Essendo in presenza del Presidente di AIOMI e di quello della IGDI, non può mancare una domanda sulla prossima IVDC, che si terrà a Milano tra l’8 e il 9 di ottobre, nell’Aula Magna dell’IULM . Ci sono particolari novità rispetto all’anno scorso?

Marco intanto invita tutti a visitare il sito internet ufficiale (http://www.ivdconf.it/) al fine di aggiornarsi sul programma della conferenza. “Il taglio della conferenza sarà più internazionale, in quanto verrà tradotta in inglese, così da poterne facilitare la comprensione anche a chi non è italiano. Ci saranno poi moltissimi ospiti internazionali. Solo per citarne alcuni, potrei fare i nomi di Ian Livingstone presidente di EIDOS, Andrea Pessino di Ready at Dawn, Matteo Bittanti che terrà un intervento sullo stato dell’editoria videoludica. Non mancheranno poi sviluppatori da Codemasters, Ubisoft e tante altre software house estere. Ci saranno varie tavole rotonde, tra le quali una dedicata al mobile gaming, una relativa ai corsi di formazione in campo dei videogiochi, una sulla game education e una sull’industria italiana in cui si tratteranno i rapporti tra sviluppatori, produttori e distributori. Inoltre dovrebbe tornare anche quest’anno Wolfgang Marzin, Presidente del comitato direttivo della società Leipziger Messe GmbH, la società che ha organizzato la Games Convention On-Line di quest’anno, con l’intenzione di comunicare le intenzioni per le future fiere che si terranno l’anno prossimo.

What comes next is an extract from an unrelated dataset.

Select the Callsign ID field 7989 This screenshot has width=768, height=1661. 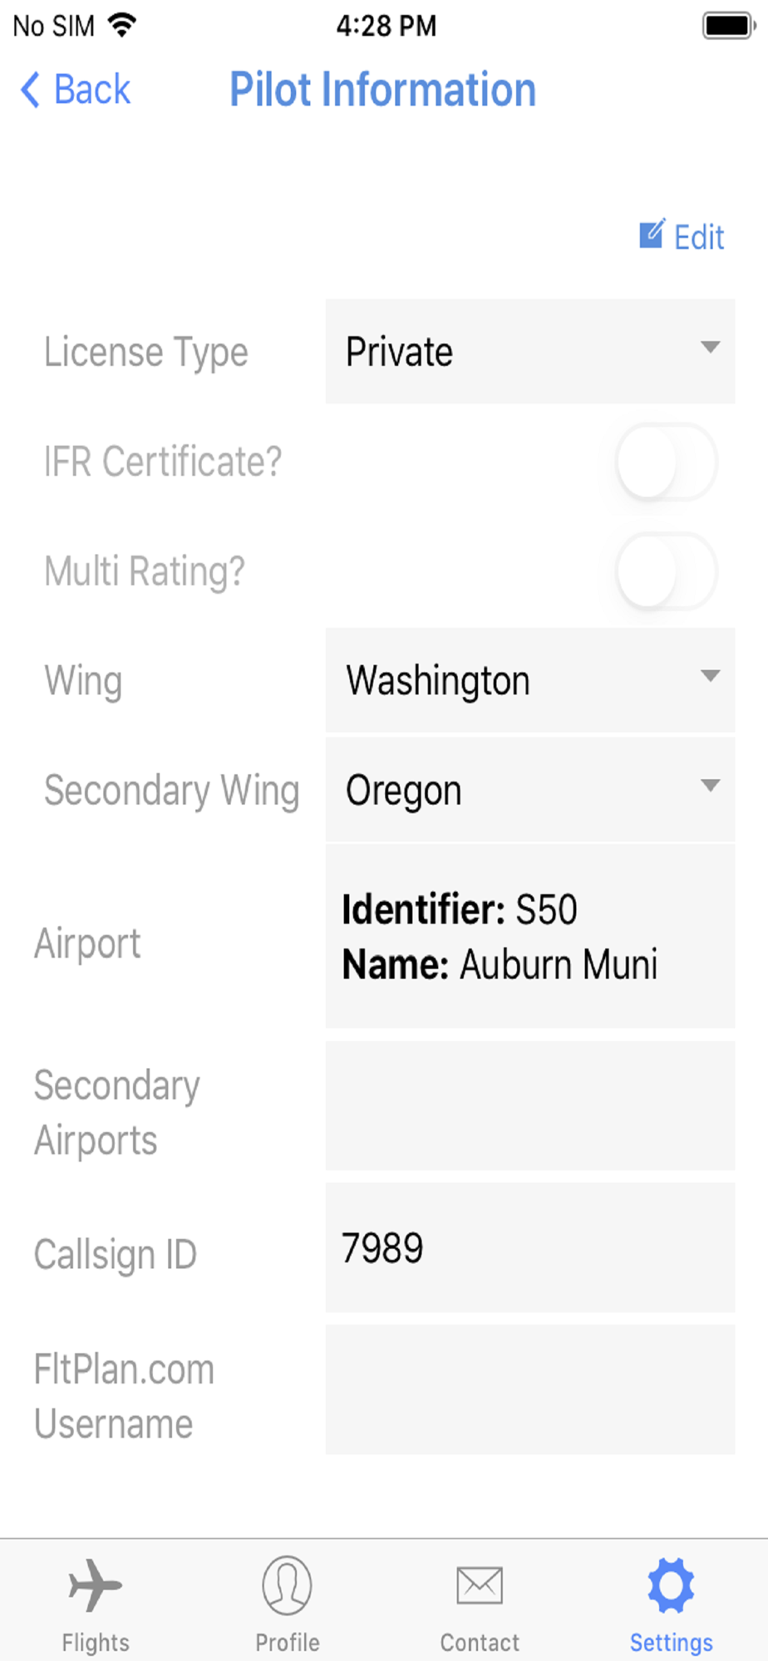pyautogui.click(x=530, y=1247)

L’ultima domanda riguarda nuovamente la IGDI. In percentuale quante software house italiane si sono affiliate con l’associazione?

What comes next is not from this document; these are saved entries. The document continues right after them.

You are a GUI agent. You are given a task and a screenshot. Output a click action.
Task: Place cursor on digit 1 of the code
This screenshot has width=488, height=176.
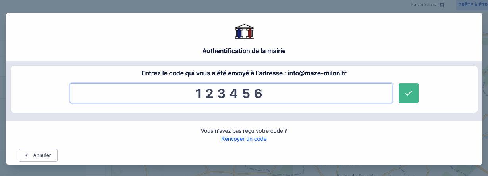coord(199,94)
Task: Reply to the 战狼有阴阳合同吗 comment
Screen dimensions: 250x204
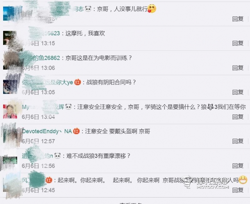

Raoul afferma che la quasi totalità delle aziende sono già o sono in procinto di unirsi alla IGDI. Naturalmente in questo calcolo esula Ubisoft Italia, in quanto si tratta comunque di una filiale di una software house francese.

Chi ben comincia...

Al termine dell’intervista, allontanandoci dallo stand della IGDI, facendo mente locale su quanto ci è stato detto, si intravede un chiara luce infondo al tunnel dell’ostracismo nei confronti del videogioco. Se le iniziative promosse da Raoul Carbone, da Marco Accordi Rickards e da tutti coloro che collaborano all’interno della IGDI, dovessero andare a buon fine, presto potremmo anche parlare del primo best seller per PC o console sviluppato interamente in Italia. Nel via vai di PR, giornalisti e sviluppatori, tutti intenti a far progredire l’industria videoludica, per una volta, si respira anche l’aria di casa nostra.